The U.S. economy will likely slow this year, with the scope of the slowdown depending on tariffs and their impact on inflation, said UMB Chief Investment Officer Eric Kelley.
Kelley’s comment came during an hourlong webinar attended by approximately 180 people. The webinar was hosted by the Kansas City-based bank and BankBeat.
Kelley said a recession is especially possible if U.S. tariffs on other countries are met with retaliation. “It is definitely not an insignificant possibility,” he added. On March 6, President Donald Trump postponed 25 percent tariffs on many imports from Mexico and some from Canada for a month as fears lingered over a more expansive trade war.
There is a 30 percent chance of a recession for 2025-26, according to a March 6 forecast from the American Bankers Association Economic Advisory Committee. The committee said the risk will worsen if any tariffs remain for the rest of this year.
Kelley said Trump’s tariffs could make it harder for him to meet his voter mandate of bringing inflation down. He sees current economic conditions leaving Trump with much less breathing room than in 2017.

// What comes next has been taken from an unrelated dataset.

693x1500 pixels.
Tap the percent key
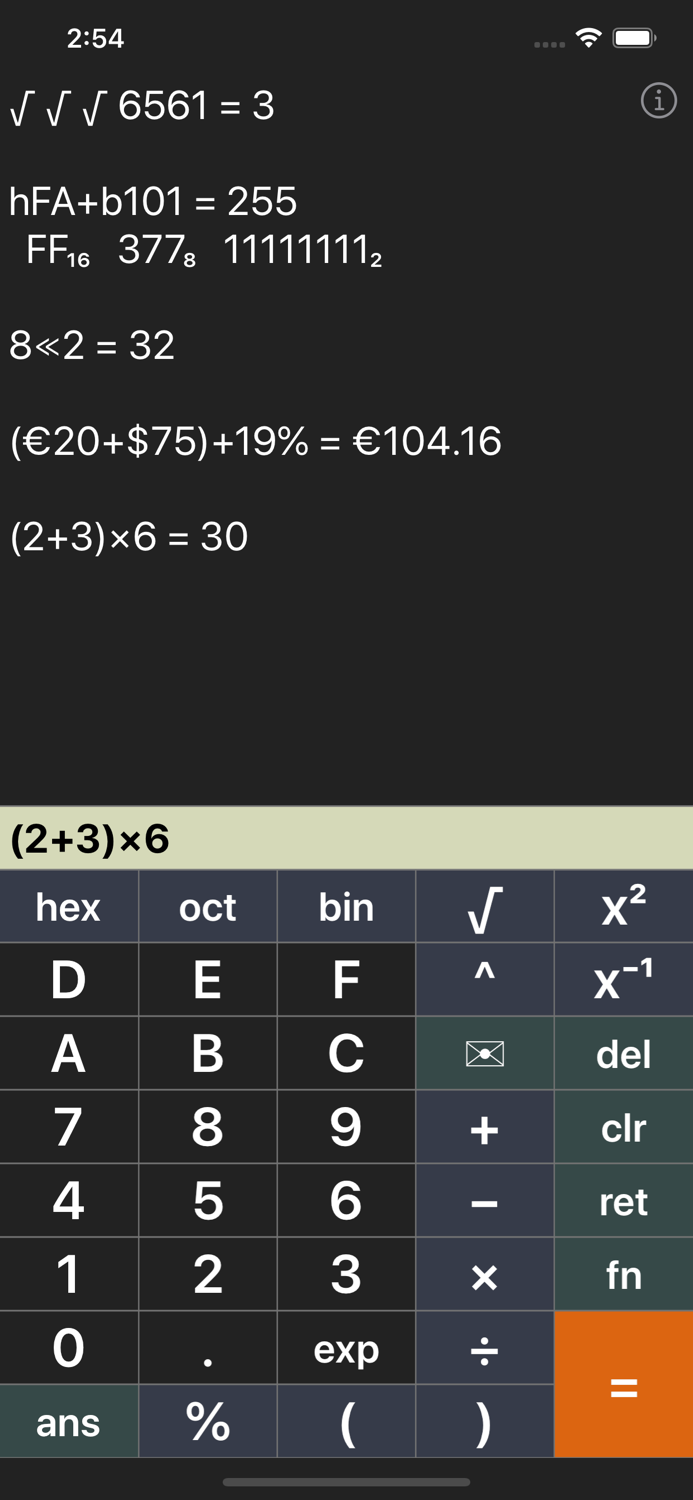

Tariffs on Canada and Mexico could cause inflation to rise to 3.3 percent on a one-time basis before returning to 2.5 percent in 2026, according to Deutsche Bank. The bank estimates inflation will fall to just over 2 percent in 2027 if tariffs remain. According to the EAC, personal consumption expenditures inflation will be 2.5 percent this year before ticking down to 2.4 percent in 2026.
The economy is now showing signs of slowing, after being in expansionary mode for years, Kelley said. Consumer sentiment has fallen in recent months, and corporate bankruptcies are significantly higher than before the pandemic. Kelley said the relatively slow economy this year is not necessarily bad, and instead is needed to tame inflation.

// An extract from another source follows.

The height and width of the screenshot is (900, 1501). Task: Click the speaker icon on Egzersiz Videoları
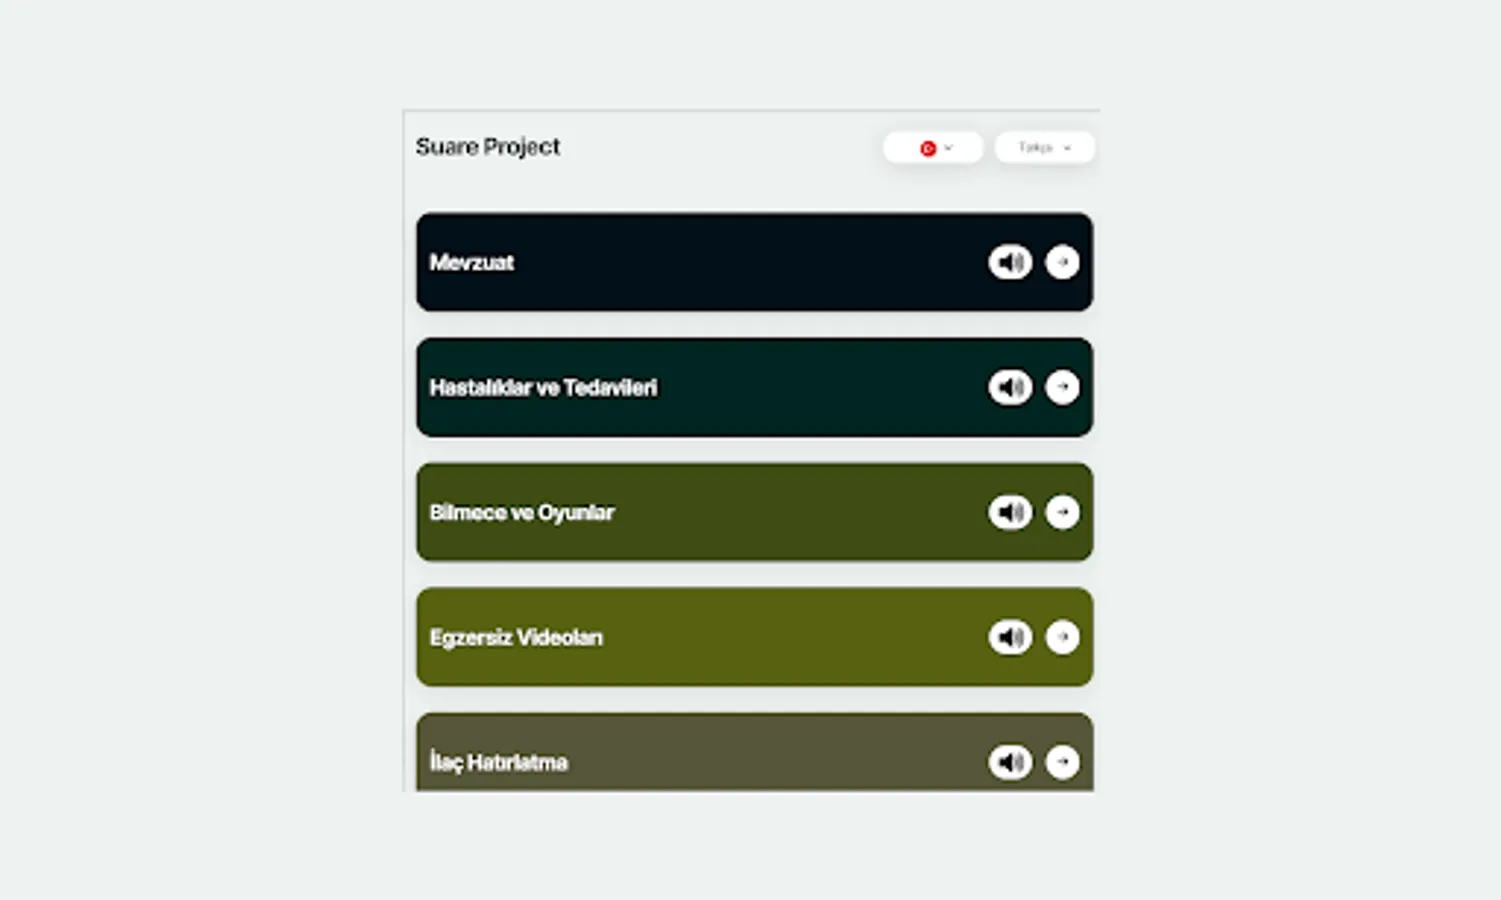click(1010, 637)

Unemployment has been low for a while, but is climbing, up to 4.2 percent in November from 3.5 percent in the summer of 2023. Kelley expects unemployment will grow to between 4.4-4.7 percent this year. “2025 is going to be the year of uncertainty on many fronts, and the trade war is going to add to that,” Kelley said. “It is going to impact sentiment in a lot of different ways, and we just have to be ready for it. That doesn’t mean that on its own causes a recession.”
Kelley said the consumption growth fueled by pandemic-era stimulus dollars has tapered. Existing home sales have fallen significantly since 2022 as the inventory of for-sale homes has risen. The EAC predicted 2.1 percent real economic growth for both this year and 2026, “but with growing downside risks in 2025.” The committee expects any downturn in government purchases along with changes in trade policy as posing risks to capital expenditures and consumer spending.
“We should expect a choppy year, a volatile year, but if the economy succeeds in growing … you should still have earnings growth,” Kelley added. “And as long as the Fed is able to send the signal that they are going to be doing a little bit of easing, it should hold up some of those valuations in the stock market. You still should get positive returns out of equities, but probably only single digits.”
The EAC expects consumer credit quality will deteriorate over the next six months but predicts bank consumer delinquency rates will remain low, increasing to just under 3 percent this year from 2.75 percent in the fourth quarter of 2024.
Kelley expects no more than two interest rate cuts this year, bringing the Fed Funds rate to between 4.0-4.25 percent. The EAC expects the Federal Open Market Committee will cut interest rates 25 basis points both this year and in 2026.
Kelley noted the partisan divide in inflation expectations, making it more challenging for the Federal Reserve to effectively predict inflation. Under the presidency of Joe Biden, Republican voters had much higher inflation expectations than Democrats. Inflation expectations from the two parties have flipped since Trump took office in January.
“I don’t see anybody try to talk about how to strategize around this,” Kelley said. “This is just a bit of a disturbing fact that this has become a political thing.”
Kelley also described his debt outlook. The debt-to-GDP ratio is expected to be 180.6 percent by 2050. Treasury Secretary Scott Bessent has proposed a ‘3-3-3’ plan: Sustained 3 percent GDP growth, a fiscal deficit of no more than 3 percent of GDP, and a rise in daily domestic oil production of 3 million barrels.
Kelley said 3 percent GDP growth is significantly above trend and likely only possible with a major rise in productivity, potentially fueled by artificial intelligence advances. He sees such gains in AI as unlikely in the next four years, but views them as possible in the next two decades.